Repeat only what runs from the line with "Screen dimensions: 1239x952" through the last line of the data below, both included, keeping every word as it is and leaving out the pictures.

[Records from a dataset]
+++++

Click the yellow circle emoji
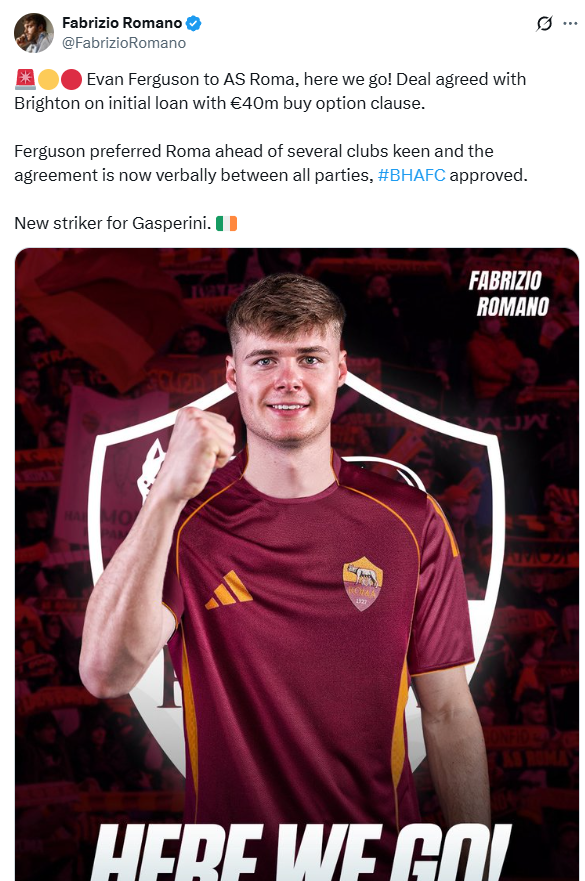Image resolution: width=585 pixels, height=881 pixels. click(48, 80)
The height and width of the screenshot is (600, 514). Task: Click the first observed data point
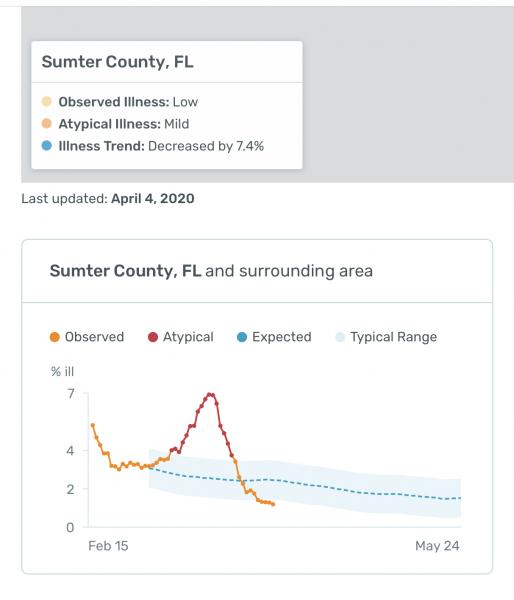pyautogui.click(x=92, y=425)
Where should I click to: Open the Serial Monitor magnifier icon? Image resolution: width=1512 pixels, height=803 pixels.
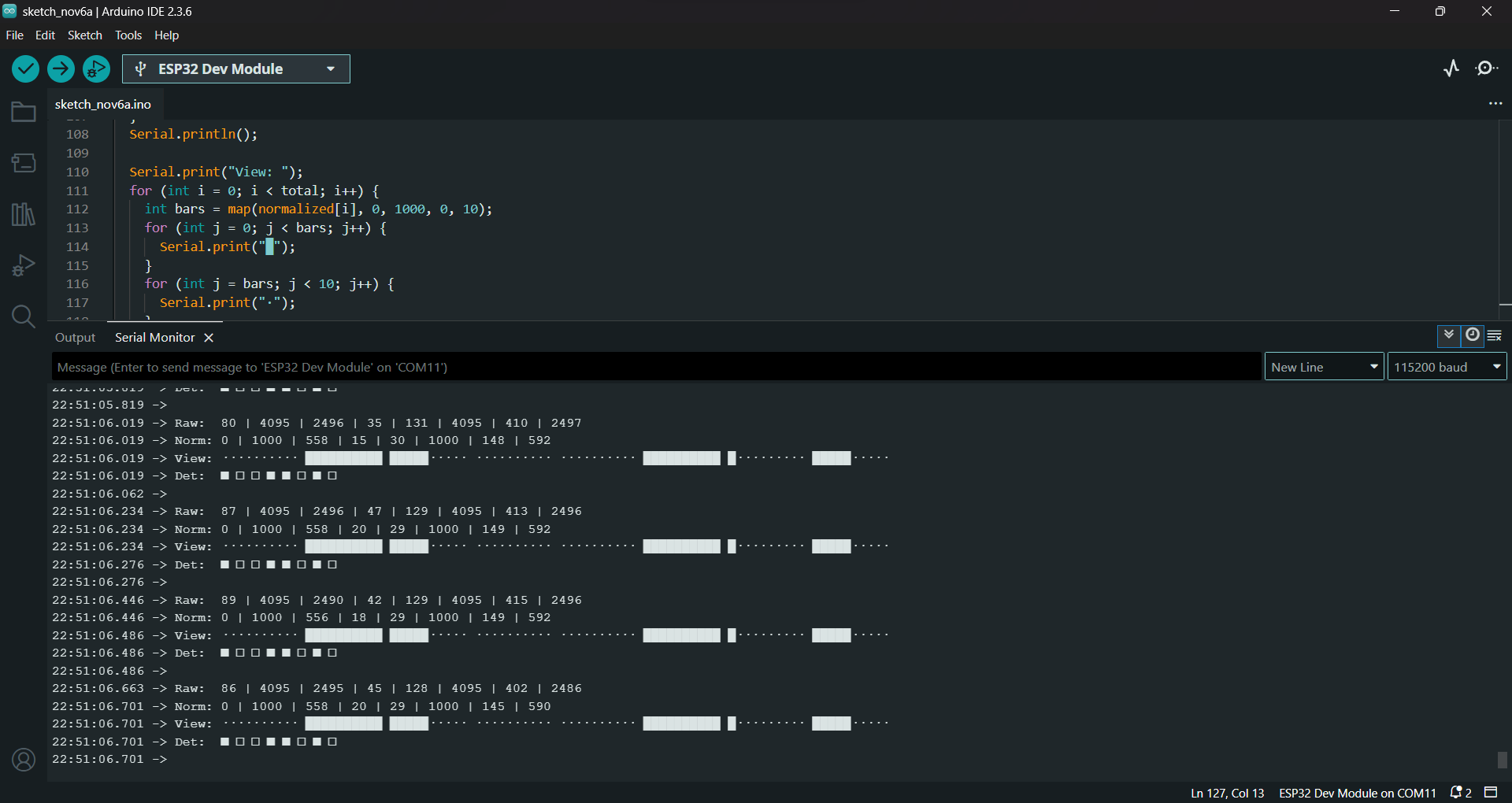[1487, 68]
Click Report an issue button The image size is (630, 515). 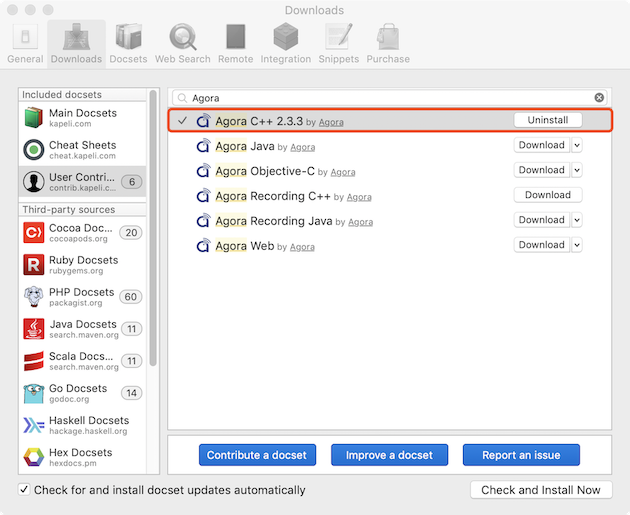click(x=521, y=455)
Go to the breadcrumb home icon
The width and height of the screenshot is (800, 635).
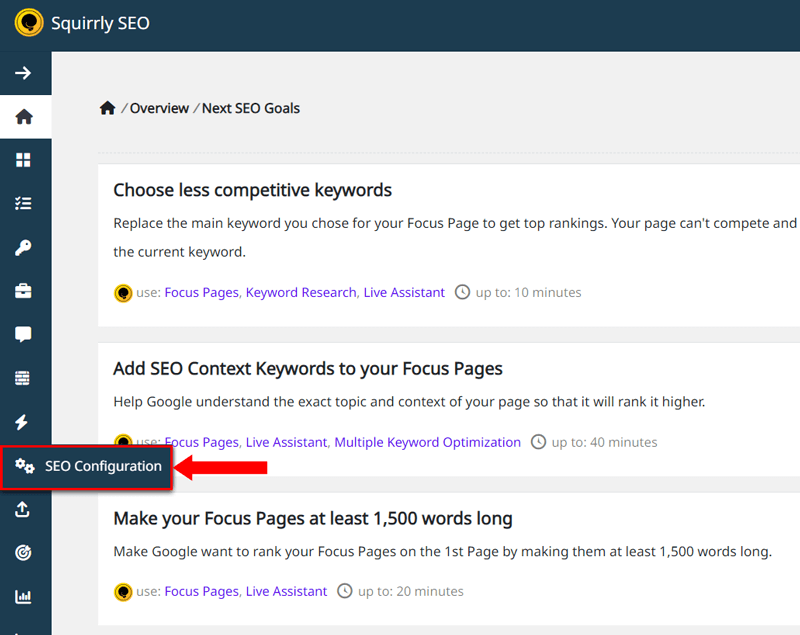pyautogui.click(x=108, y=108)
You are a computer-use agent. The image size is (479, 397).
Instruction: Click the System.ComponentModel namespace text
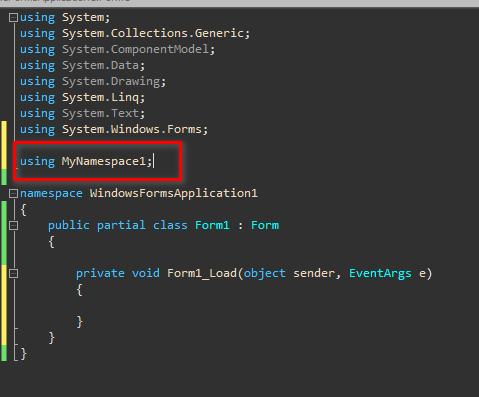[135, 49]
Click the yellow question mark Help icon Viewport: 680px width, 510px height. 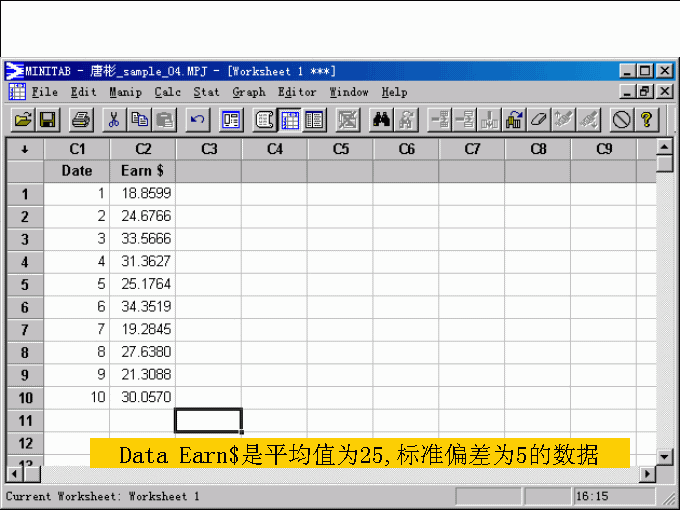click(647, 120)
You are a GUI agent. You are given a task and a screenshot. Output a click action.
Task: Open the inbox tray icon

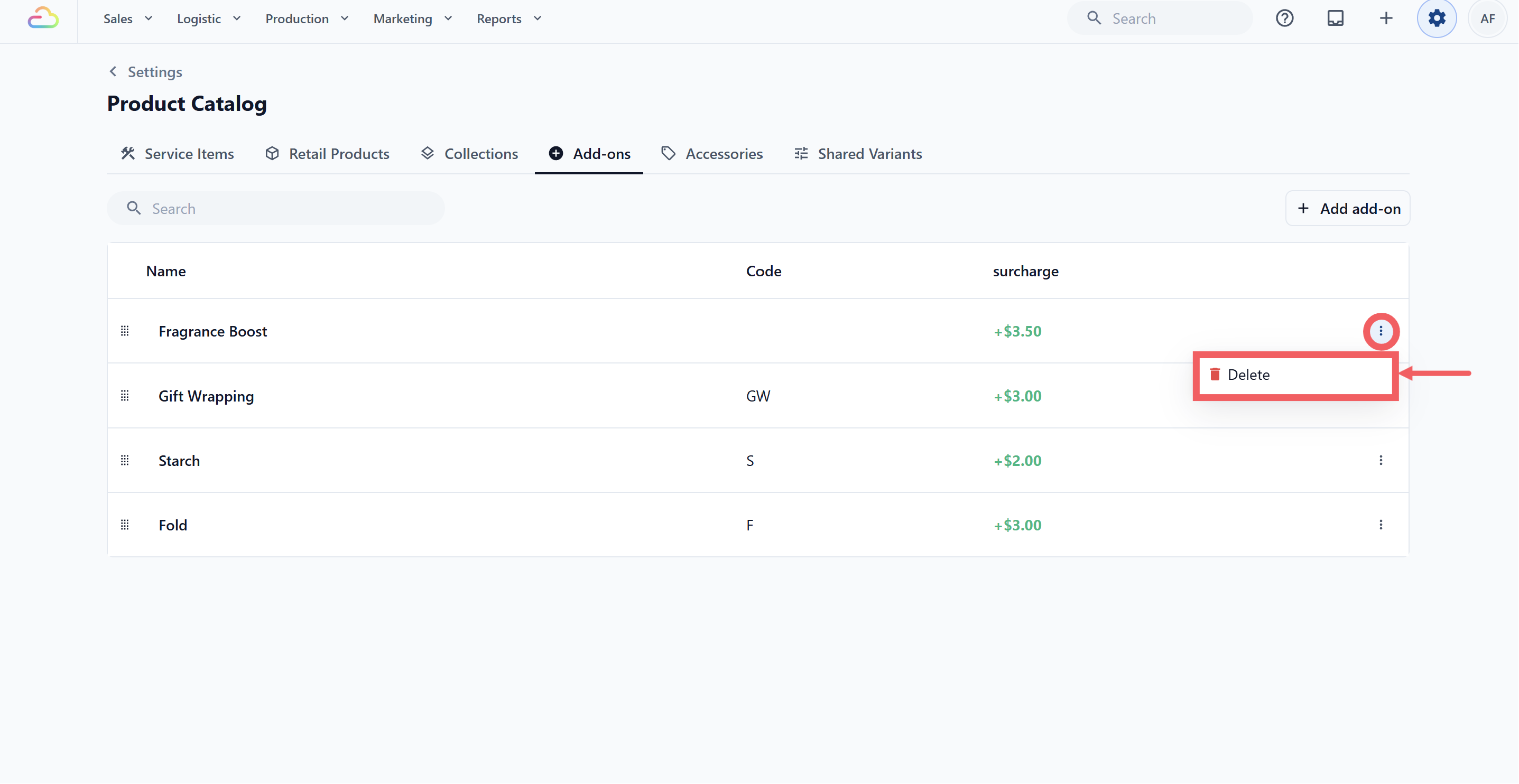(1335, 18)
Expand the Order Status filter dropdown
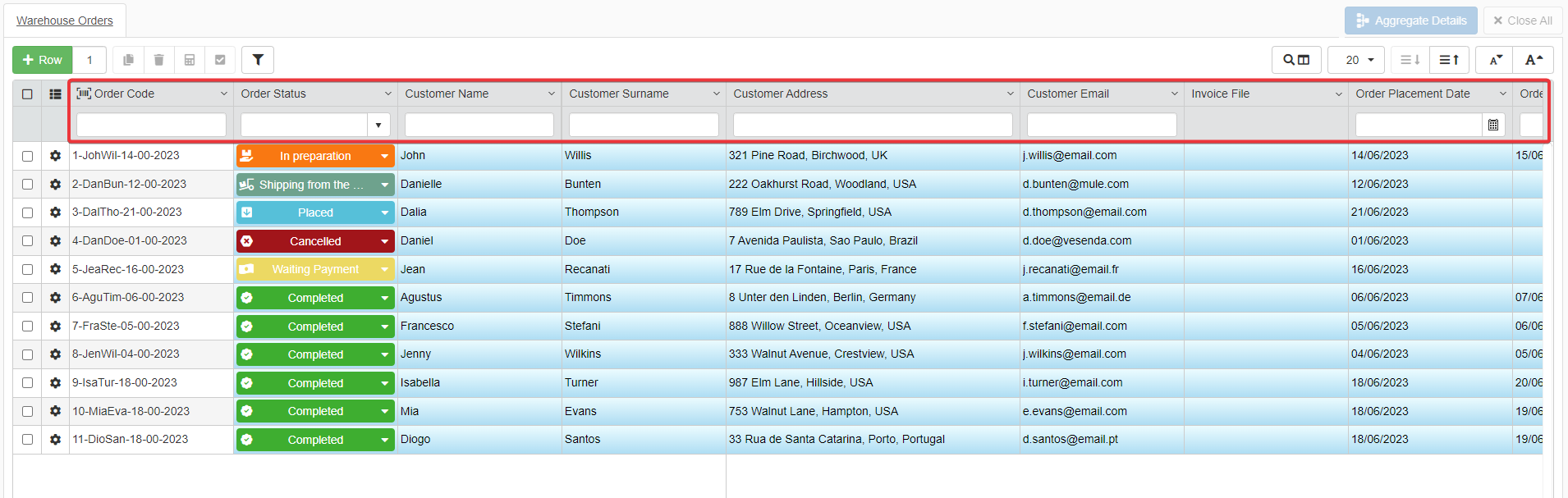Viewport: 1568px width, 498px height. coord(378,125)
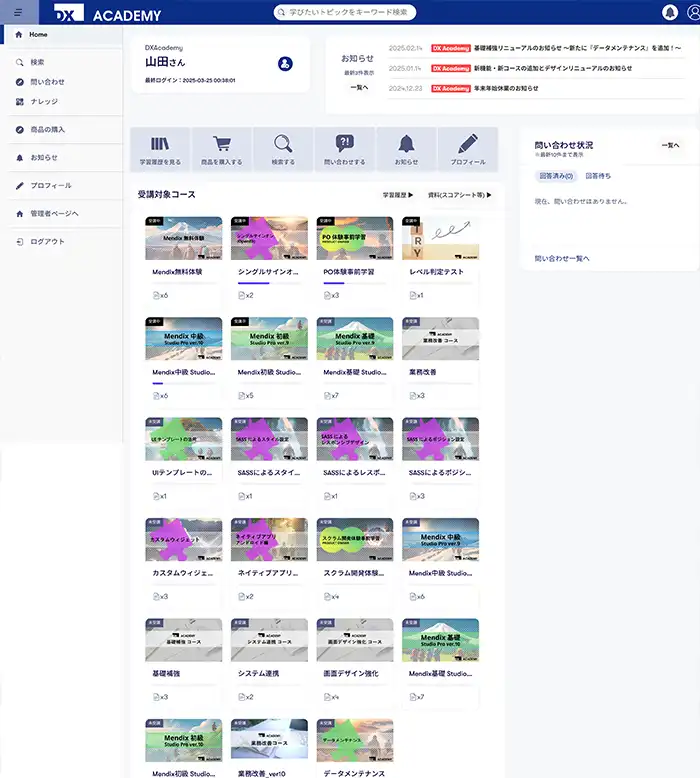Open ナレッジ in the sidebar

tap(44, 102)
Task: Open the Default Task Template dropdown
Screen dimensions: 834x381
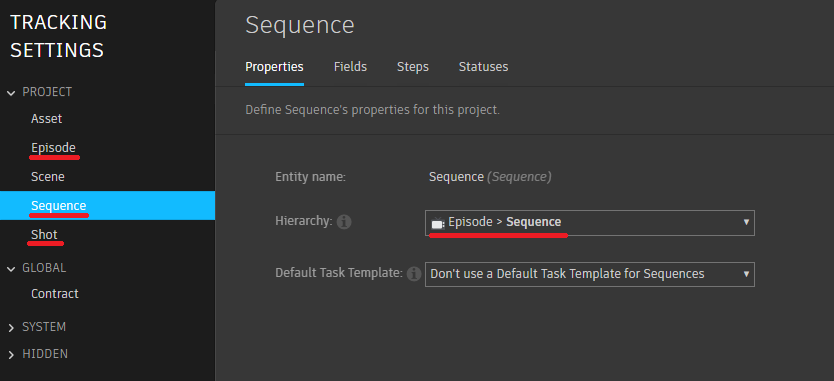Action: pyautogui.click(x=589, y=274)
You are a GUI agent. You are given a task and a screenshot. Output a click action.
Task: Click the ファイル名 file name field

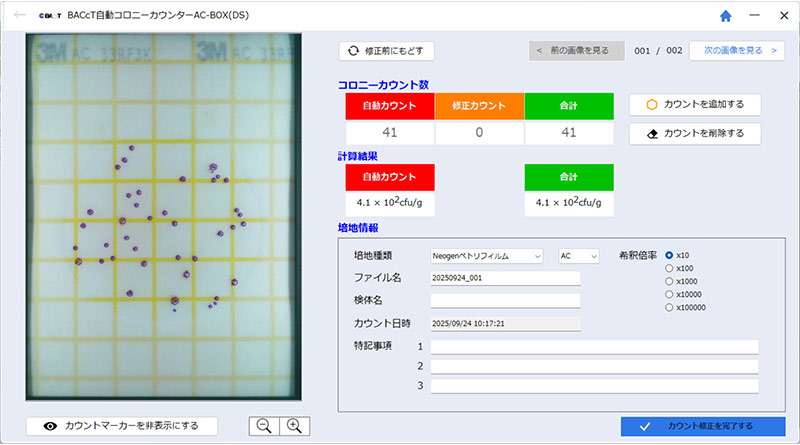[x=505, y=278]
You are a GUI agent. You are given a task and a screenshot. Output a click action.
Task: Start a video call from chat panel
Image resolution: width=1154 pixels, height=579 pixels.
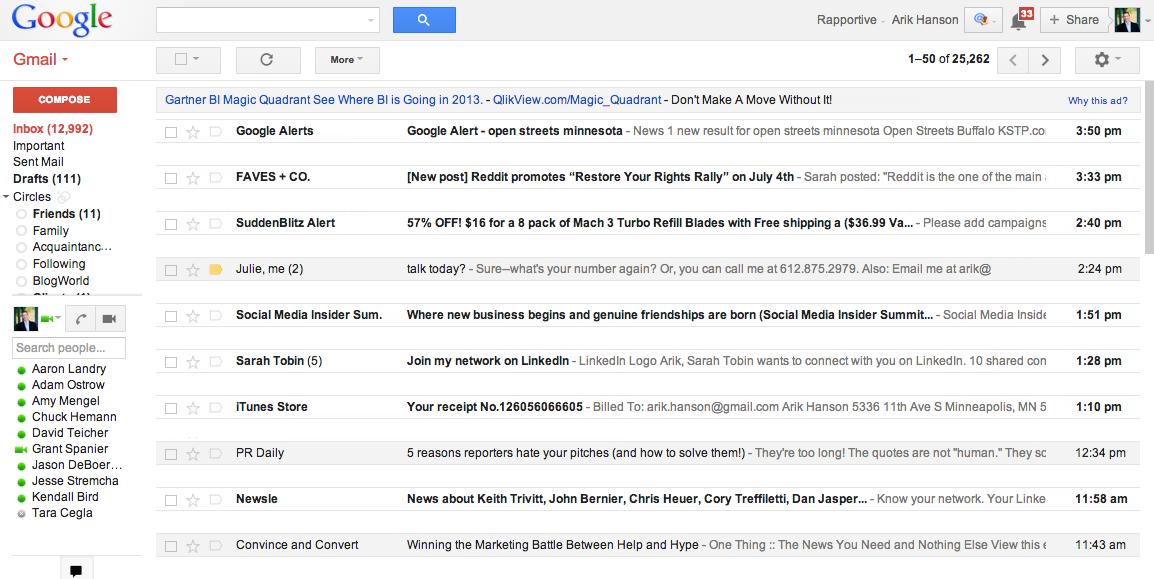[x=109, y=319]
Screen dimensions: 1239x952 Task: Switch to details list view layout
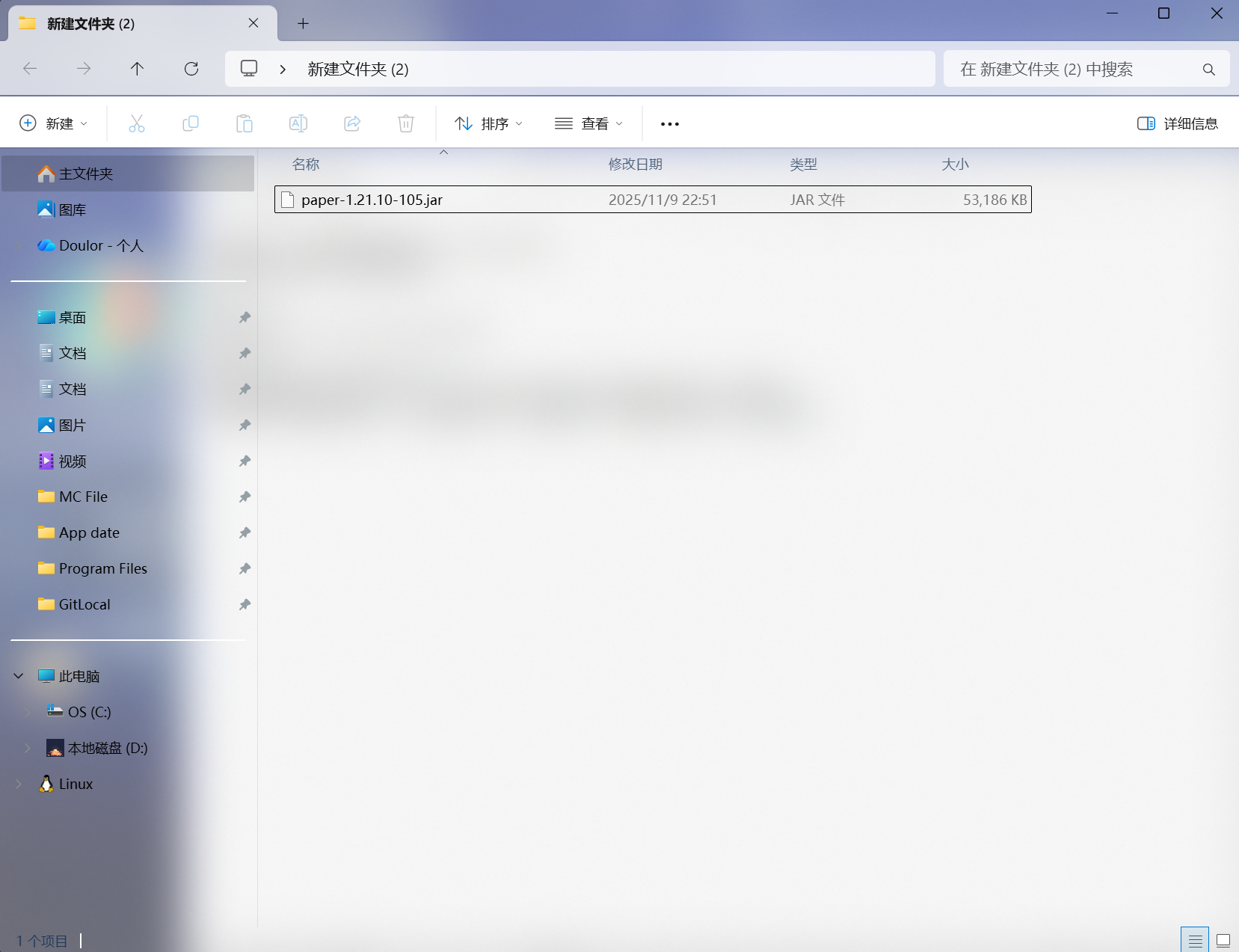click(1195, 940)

+++++

◆ Written answer ◆
Screen dimensions: 1239x952 Task: Switch to details list view layout
click(1195, 940)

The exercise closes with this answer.